> _Task to complete_:
Would you return the lines between the one holding "Viewport: 1326px width, 1156px" and the one holding "Given: Click the keyboard", inclusive, and only those, exactly as they stand in the listing below?

[[ Input open ]]

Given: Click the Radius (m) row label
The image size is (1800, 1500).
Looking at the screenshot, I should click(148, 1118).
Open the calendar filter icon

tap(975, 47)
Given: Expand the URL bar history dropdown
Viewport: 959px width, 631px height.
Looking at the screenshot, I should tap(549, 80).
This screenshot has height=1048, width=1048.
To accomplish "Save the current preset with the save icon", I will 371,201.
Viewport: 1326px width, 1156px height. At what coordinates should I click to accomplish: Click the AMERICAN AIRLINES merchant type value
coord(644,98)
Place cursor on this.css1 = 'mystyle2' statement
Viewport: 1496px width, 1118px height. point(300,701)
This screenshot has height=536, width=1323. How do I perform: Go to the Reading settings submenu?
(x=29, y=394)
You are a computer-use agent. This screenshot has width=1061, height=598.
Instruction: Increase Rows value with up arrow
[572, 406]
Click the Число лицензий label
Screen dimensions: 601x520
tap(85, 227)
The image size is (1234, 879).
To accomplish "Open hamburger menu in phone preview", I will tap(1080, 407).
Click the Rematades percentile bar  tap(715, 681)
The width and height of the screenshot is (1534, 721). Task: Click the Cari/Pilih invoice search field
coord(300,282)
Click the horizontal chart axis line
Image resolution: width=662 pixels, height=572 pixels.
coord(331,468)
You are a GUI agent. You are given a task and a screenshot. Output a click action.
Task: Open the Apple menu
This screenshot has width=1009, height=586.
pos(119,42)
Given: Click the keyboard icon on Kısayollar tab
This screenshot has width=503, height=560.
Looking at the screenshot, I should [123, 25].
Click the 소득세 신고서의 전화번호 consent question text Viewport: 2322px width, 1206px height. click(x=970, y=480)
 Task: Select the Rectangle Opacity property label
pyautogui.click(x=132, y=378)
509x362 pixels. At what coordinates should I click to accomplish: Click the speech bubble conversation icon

[[ Input closed ]]

> _Your response_:
Viewport: 1326px width, 1156px height. At what coordinates should I click to accomplish: Click the AMERICAN AIRLINES merchant type value
coord(644,98)
Place cursor on this.css1 = 'mystyle2' statement
Viewport: 1496px width, 1118px height. point(300,701)
This screenshot has height=536, width=1323. How do I perform: Go to the Reading settings submenu?
(x=29, y=394)
You are a computer-use agent. This screenshot has width=1061, height=598.
Instruction: Increase Rows value with up arrow
[572, 406]
Click the Число лицензий label
Screen dimensions: 601x520
tap(85, 227)
The image size is (1234, 879).
To accomplish "Open hamburger menu in phone preview", I will tap(1080, 407).
Click the Rematades percentile bar  tap(715, 681)
The width and height of the screenshot is (1534, 721). Task: Click the Cari/Pilih invoice search field
coord(300,282)
Click the horizontal chart axis line
Image resolution: width=662 pixels, height=572 pixels.
coord(331,468)
You are a GUI agent. You are given a task and a screenshot. Output a click action.
Task: Open the Apple menu
This screenshot has width=1009, height=586.
pos(119,42)
Given: Click the keyboard icon on Kısayollar tab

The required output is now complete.